- What the task asks -
This exercise asks for every line of the material that contains the word "section".

- Provided records -
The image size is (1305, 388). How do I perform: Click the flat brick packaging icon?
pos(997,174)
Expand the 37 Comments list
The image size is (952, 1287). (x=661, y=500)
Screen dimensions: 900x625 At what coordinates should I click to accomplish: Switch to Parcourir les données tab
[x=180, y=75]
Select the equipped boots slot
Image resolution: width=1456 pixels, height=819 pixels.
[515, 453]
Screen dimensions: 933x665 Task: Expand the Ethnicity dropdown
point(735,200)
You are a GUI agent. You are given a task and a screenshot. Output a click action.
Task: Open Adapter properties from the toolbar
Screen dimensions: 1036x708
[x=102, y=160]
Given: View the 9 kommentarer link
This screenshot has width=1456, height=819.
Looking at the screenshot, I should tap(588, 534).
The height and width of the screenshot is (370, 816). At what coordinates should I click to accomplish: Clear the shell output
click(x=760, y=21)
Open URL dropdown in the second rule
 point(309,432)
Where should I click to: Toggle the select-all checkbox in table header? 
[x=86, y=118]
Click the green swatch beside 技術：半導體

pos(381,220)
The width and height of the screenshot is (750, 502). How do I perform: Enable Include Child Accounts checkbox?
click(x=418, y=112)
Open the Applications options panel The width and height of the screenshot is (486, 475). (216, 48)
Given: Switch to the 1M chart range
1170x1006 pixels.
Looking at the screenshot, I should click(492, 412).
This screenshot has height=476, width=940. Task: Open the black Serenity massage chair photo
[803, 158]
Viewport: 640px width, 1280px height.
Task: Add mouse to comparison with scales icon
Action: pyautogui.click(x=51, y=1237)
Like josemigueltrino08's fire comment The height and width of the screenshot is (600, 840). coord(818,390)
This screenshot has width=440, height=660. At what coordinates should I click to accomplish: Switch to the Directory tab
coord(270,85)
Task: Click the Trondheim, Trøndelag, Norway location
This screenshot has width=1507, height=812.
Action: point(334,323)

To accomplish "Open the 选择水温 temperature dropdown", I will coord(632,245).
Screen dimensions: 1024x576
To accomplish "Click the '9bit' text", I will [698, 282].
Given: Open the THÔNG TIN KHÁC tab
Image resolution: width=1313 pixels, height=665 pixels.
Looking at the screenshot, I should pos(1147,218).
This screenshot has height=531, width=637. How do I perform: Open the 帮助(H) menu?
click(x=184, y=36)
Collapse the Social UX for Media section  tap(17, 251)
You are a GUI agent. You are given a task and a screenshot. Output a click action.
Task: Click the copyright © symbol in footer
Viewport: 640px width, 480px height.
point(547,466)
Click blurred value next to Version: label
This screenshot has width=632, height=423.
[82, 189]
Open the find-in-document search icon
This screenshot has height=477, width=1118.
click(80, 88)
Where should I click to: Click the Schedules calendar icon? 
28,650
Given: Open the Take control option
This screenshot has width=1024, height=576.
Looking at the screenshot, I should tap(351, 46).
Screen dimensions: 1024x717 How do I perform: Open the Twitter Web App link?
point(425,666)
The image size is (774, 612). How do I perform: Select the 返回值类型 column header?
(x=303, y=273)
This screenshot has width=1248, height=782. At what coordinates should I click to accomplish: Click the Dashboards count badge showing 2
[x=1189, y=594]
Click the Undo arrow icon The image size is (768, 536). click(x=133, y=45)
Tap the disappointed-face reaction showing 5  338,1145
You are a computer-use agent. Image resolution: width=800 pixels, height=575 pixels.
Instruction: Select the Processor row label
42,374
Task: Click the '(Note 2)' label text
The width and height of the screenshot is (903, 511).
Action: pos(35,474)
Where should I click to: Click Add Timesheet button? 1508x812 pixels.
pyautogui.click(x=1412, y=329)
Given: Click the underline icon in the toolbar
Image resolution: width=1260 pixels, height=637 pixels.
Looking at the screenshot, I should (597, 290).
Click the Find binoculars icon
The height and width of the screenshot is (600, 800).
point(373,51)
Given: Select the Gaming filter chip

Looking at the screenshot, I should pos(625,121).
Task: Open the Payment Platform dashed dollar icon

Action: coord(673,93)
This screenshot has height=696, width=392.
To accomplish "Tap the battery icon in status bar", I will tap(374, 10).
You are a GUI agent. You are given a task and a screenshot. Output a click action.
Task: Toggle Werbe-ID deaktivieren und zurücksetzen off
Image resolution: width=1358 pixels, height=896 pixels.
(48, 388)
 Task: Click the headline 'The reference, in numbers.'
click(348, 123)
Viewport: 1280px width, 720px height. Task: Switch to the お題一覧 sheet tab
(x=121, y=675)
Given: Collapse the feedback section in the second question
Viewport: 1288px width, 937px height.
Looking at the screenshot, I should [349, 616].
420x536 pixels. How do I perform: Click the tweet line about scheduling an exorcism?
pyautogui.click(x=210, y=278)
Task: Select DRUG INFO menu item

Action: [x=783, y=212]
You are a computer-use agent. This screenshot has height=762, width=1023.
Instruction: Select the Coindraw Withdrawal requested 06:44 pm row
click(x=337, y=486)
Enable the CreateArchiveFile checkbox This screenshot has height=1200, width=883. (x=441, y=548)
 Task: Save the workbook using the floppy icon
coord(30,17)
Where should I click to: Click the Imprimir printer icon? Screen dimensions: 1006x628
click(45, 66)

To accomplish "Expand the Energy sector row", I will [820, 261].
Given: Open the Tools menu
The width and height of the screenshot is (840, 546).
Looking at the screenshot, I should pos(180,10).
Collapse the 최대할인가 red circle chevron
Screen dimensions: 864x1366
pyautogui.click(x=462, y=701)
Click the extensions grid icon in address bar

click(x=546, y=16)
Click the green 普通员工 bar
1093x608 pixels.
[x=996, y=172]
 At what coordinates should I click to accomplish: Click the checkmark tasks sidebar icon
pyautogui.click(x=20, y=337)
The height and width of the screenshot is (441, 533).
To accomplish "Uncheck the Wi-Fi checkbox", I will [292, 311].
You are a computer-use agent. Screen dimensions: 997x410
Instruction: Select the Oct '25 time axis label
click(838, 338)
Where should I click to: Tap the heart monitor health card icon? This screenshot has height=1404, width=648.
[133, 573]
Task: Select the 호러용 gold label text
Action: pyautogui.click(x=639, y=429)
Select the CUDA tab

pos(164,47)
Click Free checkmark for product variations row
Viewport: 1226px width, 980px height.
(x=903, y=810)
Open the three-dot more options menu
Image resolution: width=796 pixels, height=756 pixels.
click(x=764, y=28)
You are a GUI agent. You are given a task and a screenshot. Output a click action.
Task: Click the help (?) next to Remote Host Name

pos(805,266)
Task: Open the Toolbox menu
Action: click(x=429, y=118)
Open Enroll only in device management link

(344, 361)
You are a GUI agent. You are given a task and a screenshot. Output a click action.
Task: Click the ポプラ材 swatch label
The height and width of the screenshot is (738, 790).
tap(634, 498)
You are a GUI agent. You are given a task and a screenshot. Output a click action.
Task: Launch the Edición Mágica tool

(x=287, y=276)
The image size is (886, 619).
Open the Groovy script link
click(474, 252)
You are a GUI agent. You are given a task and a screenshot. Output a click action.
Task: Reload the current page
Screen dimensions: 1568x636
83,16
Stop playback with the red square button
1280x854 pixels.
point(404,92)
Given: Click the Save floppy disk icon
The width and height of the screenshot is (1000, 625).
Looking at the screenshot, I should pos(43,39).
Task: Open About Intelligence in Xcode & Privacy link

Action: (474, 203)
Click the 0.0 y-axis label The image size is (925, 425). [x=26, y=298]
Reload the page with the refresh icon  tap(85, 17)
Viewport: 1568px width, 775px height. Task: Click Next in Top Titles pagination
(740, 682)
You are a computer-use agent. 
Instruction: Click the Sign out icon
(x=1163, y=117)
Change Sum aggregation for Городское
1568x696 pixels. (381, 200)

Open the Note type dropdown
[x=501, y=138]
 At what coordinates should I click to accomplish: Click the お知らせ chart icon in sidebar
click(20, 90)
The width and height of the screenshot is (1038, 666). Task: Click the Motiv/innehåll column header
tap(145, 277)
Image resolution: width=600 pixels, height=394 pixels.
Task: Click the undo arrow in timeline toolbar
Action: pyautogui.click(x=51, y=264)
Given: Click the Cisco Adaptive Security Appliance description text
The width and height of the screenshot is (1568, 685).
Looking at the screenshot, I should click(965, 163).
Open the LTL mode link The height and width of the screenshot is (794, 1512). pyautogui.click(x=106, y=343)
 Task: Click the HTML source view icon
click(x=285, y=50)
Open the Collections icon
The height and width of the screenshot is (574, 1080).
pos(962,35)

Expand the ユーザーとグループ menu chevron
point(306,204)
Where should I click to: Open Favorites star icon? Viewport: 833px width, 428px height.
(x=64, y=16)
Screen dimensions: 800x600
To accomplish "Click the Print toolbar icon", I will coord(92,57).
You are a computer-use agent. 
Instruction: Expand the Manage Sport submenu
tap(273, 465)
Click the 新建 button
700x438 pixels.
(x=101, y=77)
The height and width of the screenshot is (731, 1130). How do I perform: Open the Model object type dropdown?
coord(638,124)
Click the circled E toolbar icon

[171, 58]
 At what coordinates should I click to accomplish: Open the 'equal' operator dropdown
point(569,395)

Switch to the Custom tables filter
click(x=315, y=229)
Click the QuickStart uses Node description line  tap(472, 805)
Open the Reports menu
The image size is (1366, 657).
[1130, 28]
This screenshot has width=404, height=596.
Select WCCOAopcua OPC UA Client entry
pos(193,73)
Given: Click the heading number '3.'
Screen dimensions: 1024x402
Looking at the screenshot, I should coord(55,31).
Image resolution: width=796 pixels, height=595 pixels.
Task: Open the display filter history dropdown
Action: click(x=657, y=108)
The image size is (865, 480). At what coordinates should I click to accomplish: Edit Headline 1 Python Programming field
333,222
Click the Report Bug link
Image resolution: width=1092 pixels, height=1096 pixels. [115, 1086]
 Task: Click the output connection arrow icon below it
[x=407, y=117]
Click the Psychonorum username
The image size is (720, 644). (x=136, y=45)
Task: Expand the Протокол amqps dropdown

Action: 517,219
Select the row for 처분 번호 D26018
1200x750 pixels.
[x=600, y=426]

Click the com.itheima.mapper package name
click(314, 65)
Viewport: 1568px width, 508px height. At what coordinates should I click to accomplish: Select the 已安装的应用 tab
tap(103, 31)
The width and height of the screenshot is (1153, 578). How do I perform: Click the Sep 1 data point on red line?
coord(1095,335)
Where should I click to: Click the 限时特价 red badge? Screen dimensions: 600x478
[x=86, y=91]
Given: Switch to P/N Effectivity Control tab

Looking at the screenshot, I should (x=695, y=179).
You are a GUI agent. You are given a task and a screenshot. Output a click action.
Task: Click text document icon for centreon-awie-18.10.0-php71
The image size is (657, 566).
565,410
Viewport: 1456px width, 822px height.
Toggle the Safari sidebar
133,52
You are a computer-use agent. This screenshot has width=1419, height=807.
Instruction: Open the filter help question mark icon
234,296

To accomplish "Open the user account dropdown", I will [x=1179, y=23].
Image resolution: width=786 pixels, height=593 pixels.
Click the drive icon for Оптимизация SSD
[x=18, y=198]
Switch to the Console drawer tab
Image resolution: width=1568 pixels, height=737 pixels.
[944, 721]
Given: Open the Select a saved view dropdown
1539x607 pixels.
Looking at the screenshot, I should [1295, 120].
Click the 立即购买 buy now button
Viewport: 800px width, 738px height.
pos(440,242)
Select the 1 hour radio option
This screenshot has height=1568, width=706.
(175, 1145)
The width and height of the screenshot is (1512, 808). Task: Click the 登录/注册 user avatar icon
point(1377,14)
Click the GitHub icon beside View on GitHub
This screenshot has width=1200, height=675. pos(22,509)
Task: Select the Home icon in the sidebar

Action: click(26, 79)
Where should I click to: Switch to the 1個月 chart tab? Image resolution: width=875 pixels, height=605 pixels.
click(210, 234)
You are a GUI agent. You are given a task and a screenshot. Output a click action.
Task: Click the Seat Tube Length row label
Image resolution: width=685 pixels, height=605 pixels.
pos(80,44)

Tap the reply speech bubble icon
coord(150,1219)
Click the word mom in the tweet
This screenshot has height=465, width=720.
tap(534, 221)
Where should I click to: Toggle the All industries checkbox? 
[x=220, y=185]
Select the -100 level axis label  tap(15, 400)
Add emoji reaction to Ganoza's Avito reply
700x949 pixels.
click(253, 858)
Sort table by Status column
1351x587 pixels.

- Written answer -
Collapse the Social UX for Media section  tap(17, 251)
Given: Collapse the feedback section in the second question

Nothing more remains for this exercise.